SOURCE EXCERPT
___
Many thanks to respondents to my recent query concerning horizontal and
vertical components of leg extension. Much food for thought. The idea
of the INTERNALITY of the forces vs. the idea of exerting an EXTERNAL
force on the knee (something I have considered) is esp. interesting.
But I wonder if some discussion of toggle mechanisms (as defined by
engineers) might be in order here to provide a little background to my query.
The toggle we're probably most familiar with is the toggle bolt we use
to put picture hanging hooks in wall board or sheetrock when we
have no other way of securing a good anchor. Those toggles have spring
loaded "wings" that expand after we have compressed them to slip them
into the hole we drill in the wallboard. But suppose we had only the
"wings" and no bolt at the joint. Let's review the formula for the
forces here (in case some biomechanics folks didn't take
"Statics & Dynamics"). If we fix the end of one of the wings and exert
force P downward at the joint, the end of the other wing will move
horizontally with resultant force Q. (I've wondered whether we should
consider a trampoline an inverted toggle--with elastic wings.)
In any case, the formula is: Q = 0.5 P (cotan theta) where theta is
the angle each
wing makes with the horizontal. So if the angle at the joint is 90 degress,
each wing of the toggle makes a 45 degree angle with the horiz., cot = 1.0,
and the formula tells us that the resultant Q is only half of the downward
force P. Theoretically, when theta goes to 0 the cotangent goes to
infinity and so does resultant Q. Doesn't happen in reality, but we
get the picture of why toggle mechanisms are used to generate large
forces (as in devices to crush big rocks into small gravel). When
theta gets beyond 25 degrees or so we start to enjoy increasing
mechanical advantage. And I don't think there are too many lever
systems in the human body (the jaw? doing heel lifts?) where we get
much mechanical advantage. Acceleration advantage, yes. But not much
m.e.
Now the human knee is not a pin joint so the applicability of the
formula to an understanding of lifting forces during leg extension
might well be questioned--hence my original query. But I do think this
whole discussion helps us understand why we're stronger nearer full
extension. (Something we should all remember if three of us ever had
to lift the front of a big automobile three cm. so that a victim
trapped underneath could be pulled free.) Or put another way, we
do the same amount of work lifting our torso one inch at the start of
a pushup that we do during the last inch. But we can all do more "one
inch" pushups if we do final inch ones rather than initial inch ones.
___
(Collected data)
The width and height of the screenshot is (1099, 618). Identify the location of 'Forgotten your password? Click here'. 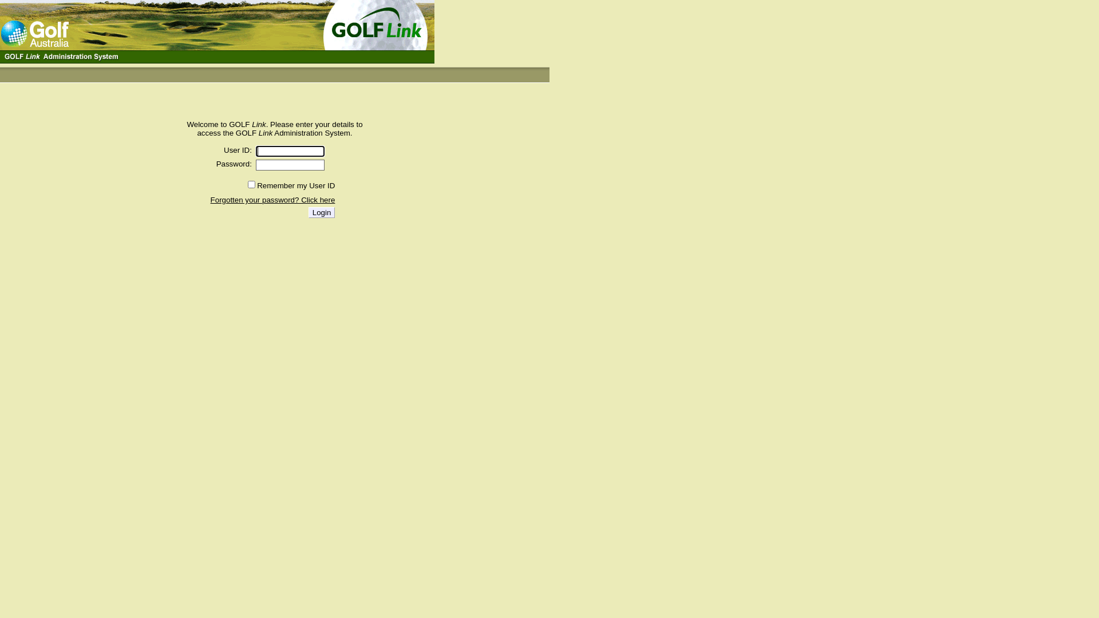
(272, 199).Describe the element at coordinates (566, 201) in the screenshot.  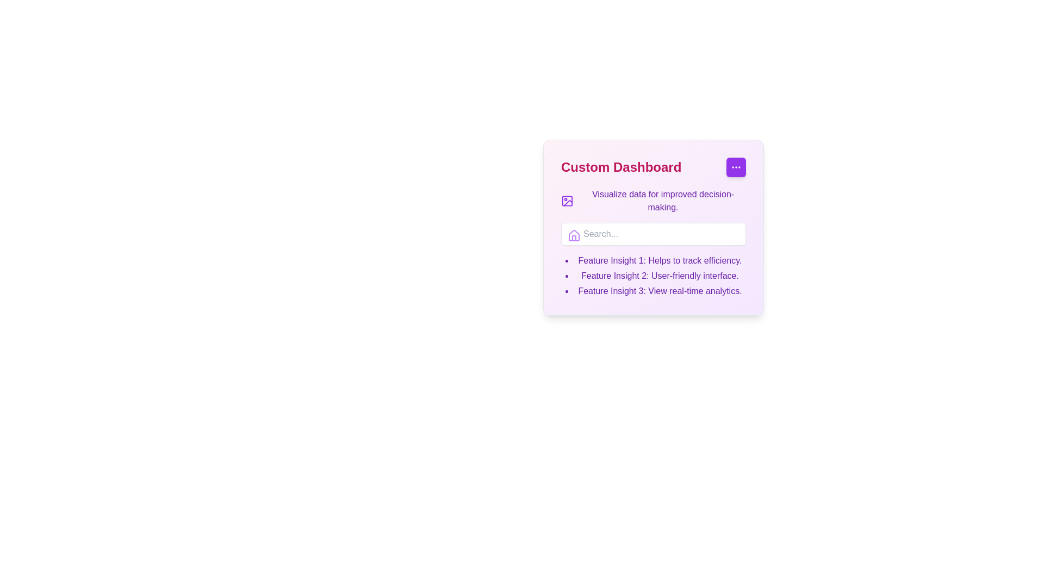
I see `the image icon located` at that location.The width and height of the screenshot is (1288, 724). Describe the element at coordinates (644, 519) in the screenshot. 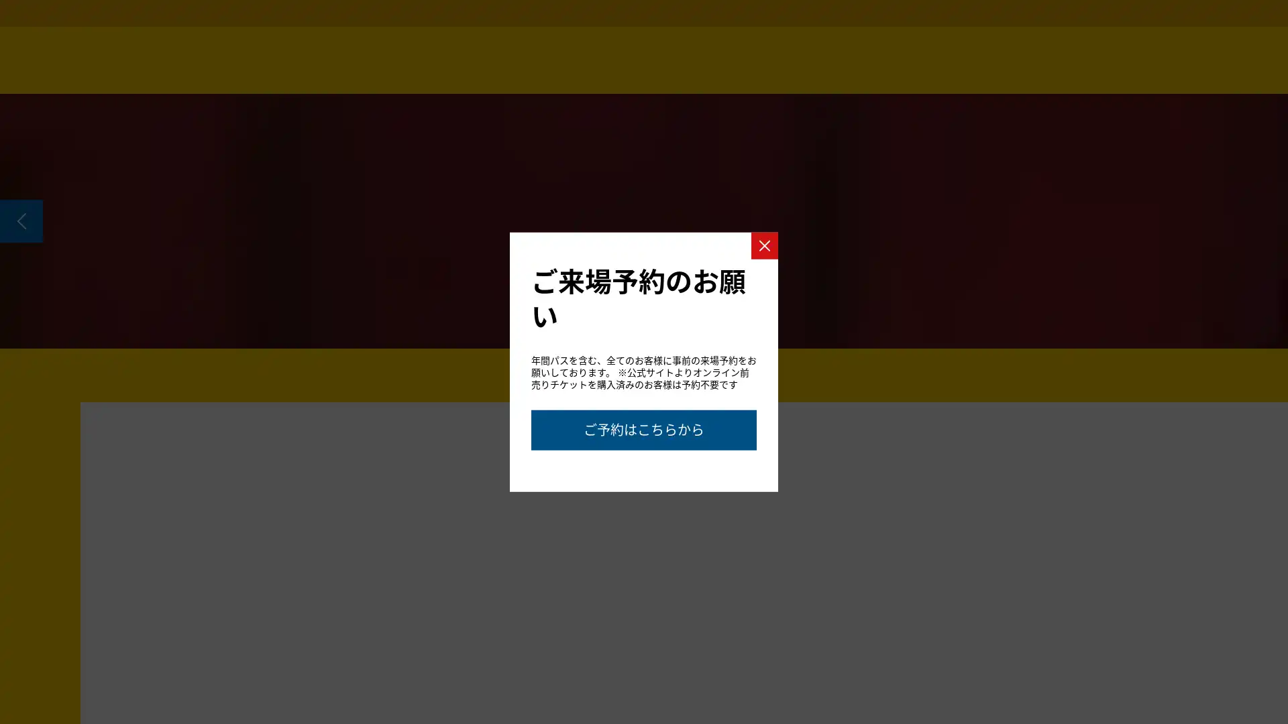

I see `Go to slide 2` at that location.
___
CHALLENGES
**1)** Answer these questions from the post on toggle mechanisms:
(a) What does the writer say we use toggle bolts for?
(b) What devices are given as an example of toggle mechanisms used to generate large forces?
(c) Near what point in leg extension does the writer say we are stronger?
**2)** List each symbol in the toggle formula given in the post on toggle mechanisms, along with what it stands for.
**3)** Write out the passage of the post on toggle mechanisms from "But I wonder" to "toggle--with elastic wings.)".

SOLUTIONS BELOW
**1)**
(a) To put picture hanging hooks in wall board or sheetrock when there is no other way of securing a good anchor.
(b) Devices to crush big rocks into small gravel.
(c) Nearer full extension.

**2)**
Q: the resultant force with which the end of the other wing moves horizontally
P: the force exerted downward at the joint
theta: the angle each wing makes with the horizontal

**3)**
But I wonder if some discussion of toggle mechanisms (as defined by
engineers) might be in order here to provide a little background to my query.
The toggle we're probably most familiar with is the toggle bolt we use
to put picture hanging hooks in wall board or sheetrock when we
have no other way of securing a good anchor. Those toggles have spring
loaded "wings" that expand after we have compressed them to slip them
into the hole we drill in the wallboard. But suppose we had only the
"wings" and no bolt at the joint. Let's review the formula for the
forces here (in case some biomechanics folks didn't take
"Statics & Dynamics"). If we fix the end of one of the wings and exert
force P downward at the joint, the end of the other wing will move
horizontally with resultant force Q. (I've wondered whether we should
consider a trampoline an inverted toggle--with elastic wings.)